Input material
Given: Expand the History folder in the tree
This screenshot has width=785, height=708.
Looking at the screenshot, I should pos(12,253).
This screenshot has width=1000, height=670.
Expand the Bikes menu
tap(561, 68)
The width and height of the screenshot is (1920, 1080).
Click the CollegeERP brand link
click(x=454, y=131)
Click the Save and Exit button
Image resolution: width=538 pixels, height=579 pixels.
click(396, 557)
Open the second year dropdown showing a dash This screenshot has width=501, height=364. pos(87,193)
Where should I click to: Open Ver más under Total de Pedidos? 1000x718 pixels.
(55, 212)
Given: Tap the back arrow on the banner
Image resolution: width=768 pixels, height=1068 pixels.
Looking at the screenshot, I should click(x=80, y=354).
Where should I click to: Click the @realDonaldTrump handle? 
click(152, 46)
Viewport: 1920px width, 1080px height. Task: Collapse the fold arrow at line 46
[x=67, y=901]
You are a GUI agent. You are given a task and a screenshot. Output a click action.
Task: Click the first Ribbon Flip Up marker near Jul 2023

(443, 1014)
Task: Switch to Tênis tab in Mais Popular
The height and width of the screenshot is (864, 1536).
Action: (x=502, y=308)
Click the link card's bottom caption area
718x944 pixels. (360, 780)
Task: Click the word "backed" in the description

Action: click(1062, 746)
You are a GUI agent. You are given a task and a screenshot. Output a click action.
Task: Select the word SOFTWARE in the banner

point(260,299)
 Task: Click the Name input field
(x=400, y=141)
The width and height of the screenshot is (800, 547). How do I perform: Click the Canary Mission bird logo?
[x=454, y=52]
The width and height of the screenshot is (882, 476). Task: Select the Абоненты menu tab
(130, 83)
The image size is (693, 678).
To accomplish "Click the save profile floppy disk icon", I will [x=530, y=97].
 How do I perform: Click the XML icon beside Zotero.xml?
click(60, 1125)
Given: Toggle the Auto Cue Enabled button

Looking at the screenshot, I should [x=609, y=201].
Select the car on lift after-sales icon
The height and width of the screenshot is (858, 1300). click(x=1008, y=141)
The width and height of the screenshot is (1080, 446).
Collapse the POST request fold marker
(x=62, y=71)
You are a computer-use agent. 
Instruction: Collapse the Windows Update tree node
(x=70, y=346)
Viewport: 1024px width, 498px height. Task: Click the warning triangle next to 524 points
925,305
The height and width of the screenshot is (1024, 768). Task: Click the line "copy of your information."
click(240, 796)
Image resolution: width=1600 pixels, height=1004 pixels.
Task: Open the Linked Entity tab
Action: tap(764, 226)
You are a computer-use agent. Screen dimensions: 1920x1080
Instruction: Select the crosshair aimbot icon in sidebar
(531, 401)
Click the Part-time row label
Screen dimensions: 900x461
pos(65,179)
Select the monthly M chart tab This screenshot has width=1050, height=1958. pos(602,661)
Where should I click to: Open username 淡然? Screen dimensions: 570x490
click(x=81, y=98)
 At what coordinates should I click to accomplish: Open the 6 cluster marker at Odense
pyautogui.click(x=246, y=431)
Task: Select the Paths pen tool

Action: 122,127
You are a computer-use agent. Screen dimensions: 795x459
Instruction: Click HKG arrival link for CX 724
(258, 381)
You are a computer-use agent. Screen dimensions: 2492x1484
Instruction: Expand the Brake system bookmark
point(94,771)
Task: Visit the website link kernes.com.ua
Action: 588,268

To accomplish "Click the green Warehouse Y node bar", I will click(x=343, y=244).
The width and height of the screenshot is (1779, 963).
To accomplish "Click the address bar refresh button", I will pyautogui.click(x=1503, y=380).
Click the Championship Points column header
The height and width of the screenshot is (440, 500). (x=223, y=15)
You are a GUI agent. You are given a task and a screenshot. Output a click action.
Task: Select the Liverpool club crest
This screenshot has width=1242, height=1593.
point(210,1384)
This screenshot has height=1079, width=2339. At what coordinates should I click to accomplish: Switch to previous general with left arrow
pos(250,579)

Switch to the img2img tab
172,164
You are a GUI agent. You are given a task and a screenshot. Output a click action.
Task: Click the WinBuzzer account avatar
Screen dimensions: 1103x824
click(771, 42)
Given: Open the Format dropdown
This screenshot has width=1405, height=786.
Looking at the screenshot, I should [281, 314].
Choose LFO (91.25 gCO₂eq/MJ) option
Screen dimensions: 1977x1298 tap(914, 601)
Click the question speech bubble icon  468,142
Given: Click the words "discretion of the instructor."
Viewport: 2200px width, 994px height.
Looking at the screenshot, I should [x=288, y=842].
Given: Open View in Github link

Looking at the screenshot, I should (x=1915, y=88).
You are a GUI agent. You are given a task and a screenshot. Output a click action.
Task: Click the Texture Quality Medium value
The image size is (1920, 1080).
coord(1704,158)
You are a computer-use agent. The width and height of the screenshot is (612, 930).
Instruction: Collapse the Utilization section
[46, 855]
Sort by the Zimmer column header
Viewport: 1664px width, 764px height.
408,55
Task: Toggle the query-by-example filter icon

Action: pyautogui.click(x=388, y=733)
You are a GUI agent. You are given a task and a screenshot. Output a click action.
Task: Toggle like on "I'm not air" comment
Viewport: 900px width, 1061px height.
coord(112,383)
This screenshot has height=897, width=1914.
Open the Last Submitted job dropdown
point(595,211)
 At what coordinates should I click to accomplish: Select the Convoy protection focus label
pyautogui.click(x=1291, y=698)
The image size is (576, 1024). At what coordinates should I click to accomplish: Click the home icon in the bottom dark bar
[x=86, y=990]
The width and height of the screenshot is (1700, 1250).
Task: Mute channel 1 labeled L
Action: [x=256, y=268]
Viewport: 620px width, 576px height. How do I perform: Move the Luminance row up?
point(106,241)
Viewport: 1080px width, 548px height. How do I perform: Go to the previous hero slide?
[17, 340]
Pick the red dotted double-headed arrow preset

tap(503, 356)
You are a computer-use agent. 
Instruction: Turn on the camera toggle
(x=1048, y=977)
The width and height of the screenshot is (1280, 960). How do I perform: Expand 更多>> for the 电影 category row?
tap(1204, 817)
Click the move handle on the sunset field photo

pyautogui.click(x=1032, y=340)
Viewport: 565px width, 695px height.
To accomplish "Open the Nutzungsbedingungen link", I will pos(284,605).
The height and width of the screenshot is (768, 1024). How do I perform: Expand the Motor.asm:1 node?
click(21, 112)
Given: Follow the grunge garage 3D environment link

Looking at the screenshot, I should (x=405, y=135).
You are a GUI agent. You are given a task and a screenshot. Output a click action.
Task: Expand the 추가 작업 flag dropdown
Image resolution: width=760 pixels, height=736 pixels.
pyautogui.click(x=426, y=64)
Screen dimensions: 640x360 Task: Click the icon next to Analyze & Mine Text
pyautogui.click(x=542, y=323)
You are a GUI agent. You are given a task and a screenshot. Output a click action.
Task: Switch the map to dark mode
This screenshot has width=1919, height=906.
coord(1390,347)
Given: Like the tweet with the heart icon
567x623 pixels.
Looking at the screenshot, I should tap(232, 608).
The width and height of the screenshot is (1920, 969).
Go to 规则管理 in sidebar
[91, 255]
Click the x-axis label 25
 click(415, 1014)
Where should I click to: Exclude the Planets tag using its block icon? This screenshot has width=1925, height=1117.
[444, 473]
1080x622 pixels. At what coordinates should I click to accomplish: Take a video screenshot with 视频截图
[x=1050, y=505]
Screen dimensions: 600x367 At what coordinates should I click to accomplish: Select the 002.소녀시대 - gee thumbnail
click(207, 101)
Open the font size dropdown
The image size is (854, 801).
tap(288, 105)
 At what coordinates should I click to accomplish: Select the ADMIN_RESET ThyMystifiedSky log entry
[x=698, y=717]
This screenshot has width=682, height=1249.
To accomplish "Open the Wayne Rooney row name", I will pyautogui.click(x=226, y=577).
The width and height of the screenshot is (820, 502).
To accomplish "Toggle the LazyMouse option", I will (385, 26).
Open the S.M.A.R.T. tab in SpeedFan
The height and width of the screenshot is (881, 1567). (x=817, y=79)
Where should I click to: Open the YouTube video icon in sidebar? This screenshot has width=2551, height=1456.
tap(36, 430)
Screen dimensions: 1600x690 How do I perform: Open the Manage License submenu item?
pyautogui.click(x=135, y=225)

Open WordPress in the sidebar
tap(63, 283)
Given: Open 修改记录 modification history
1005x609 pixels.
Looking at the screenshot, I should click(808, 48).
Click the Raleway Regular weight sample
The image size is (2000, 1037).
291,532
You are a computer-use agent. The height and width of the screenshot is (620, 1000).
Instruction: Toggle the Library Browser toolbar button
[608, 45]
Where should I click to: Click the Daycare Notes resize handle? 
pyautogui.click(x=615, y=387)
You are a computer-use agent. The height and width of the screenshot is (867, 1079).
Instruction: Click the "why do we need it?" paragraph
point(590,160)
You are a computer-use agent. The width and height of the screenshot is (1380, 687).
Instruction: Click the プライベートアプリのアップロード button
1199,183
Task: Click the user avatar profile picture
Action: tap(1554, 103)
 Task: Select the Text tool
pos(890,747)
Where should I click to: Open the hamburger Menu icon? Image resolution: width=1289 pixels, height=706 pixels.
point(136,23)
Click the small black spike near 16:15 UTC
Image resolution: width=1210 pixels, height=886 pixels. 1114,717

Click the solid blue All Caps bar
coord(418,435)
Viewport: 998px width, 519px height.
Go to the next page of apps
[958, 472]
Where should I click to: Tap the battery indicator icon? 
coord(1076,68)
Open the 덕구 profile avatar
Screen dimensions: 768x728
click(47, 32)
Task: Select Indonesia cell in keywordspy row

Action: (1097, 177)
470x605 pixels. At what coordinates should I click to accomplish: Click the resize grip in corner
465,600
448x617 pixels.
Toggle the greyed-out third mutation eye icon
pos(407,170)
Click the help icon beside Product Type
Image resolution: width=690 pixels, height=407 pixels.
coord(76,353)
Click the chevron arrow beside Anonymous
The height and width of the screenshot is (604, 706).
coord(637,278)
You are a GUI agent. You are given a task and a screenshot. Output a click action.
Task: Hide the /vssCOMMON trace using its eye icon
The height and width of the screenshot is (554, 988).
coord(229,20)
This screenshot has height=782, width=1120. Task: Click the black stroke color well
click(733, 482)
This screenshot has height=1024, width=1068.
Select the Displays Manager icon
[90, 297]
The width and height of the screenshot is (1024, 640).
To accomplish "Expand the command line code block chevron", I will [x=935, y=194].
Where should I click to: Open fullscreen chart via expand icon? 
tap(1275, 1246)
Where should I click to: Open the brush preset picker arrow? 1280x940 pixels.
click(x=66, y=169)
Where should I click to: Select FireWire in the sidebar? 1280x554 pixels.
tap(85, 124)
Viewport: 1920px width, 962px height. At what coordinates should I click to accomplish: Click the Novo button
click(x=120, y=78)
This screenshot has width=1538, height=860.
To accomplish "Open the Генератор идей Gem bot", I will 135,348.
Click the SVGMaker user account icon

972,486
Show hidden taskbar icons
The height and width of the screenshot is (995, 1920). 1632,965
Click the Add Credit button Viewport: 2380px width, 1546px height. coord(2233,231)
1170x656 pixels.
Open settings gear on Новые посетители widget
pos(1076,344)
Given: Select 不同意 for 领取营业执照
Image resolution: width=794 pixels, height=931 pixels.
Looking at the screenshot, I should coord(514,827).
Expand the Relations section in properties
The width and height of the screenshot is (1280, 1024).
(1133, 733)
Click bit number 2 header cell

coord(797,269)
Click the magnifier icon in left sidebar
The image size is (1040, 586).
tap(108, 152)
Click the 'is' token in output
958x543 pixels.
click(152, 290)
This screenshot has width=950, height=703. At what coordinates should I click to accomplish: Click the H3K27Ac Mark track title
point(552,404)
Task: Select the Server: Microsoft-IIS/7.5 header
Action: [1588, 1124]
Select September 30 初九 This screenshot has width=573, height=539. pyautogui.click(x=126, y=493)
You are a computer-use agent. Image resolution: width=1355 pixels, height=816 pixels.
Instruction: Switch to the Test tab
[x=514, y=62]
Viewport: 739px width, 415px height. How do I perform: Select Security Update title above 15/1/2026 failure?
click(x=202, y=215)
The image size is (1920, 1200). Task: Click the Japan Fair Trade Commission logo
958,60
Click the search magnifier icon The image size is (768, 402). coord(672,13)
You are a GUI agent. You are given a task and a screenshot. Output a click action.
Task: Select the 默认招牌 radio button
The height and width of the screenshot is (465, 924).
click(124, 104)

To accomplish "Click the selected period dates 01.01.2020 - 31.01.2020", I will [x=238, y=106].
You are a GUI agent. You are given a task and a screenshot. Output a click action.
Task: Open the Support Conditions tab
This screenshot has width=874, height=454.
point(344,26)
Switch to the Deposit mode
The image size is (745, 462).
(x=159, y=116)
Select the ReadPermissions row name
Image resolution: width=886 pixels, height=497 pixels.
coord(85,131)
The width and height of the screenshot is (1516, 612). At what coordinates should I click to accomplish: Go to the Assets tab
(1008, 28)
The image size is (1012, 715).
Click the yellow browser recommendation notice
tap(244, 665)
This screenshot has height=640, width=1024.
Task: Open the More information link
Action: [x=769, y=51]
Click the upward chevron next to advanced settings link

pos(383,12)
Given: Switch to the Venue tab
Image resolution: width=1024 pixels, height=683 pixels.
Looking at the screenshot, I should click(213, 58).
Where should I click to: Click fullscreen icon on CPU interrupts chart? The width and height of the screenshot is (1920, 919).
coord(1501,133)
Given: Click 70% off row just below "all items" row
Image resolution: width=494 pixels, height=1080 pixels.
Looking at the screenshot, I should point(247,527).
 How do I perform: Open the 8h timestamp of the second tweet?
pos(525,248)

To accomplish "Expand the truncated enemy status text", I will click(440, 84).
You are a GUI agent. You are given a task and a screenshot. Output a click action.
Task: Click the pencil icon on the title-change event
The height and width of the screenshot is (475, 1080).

Requirements
Render the listing, from its first line through the line containing "click(152, 46)" inclusive, as a numbered list, leaving out blank lines.

Result
1. Given: Expand the History folder in the tree
2. This screenshot has width=785, height=708.
3. Looking at the screenshot, I should pos(12,253).
4. This screenshot has width=1000, height=670.
5. Expand the Bikes menu
6. tap(561, 68)
7. The width and height of the screenshot is (1920, 1080).
8. Click the CollegeERP brand link
9. click(x=454, y=131)
10. Click the Save and Exit button
11. Image resolution: width=538 pixels, height=579 pixels.
12. click(396, 557)
13. Open the second year dropdown showing a dash This screenshot has width=501, height=364. pos(87,193)
14. Where should I click to: Open Ver más under Total de Pedidos? 1000x718 pixels.
15. (55, 212)
16. Given: Tap the back arrow on the banner
17. Image resolution: width=768 pixels, height=1068 pixels.
18. Looking at the screenshot, I should click(x=80, y=354).
19. Where should I click to: Click the @realDonaldTrump handle? 
20. click(152, 46)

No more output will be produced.